:: JOB ::
Transcribe each of the entries below verbatim, leaving out the pictures.

:: RECORDS FOR THE EXERCISE ::

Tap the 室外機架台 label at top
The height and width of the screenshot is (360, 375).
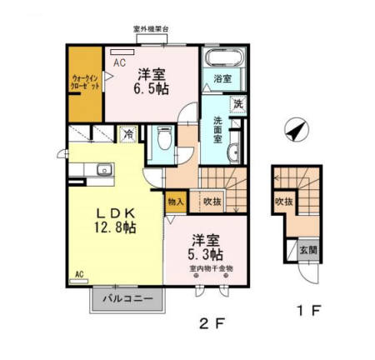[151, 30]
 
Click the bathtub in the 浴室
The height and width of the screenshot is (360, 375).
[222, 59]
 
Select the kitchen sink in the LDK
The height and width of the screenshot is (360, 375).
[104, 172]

:: SOLUTION TO THIS EXERCISE ::
Tap the 室外機架台 label at top
The height and width of the screenshot is (360, 375).
[151, 30]
 
Click the bathtub in the 浴室
The height and width of the screenshot is (360, 375).
[222, 59]
 
Select the kitchen sink in the LDK
The height and width of the screenshot is (360, 375).
[104, 172]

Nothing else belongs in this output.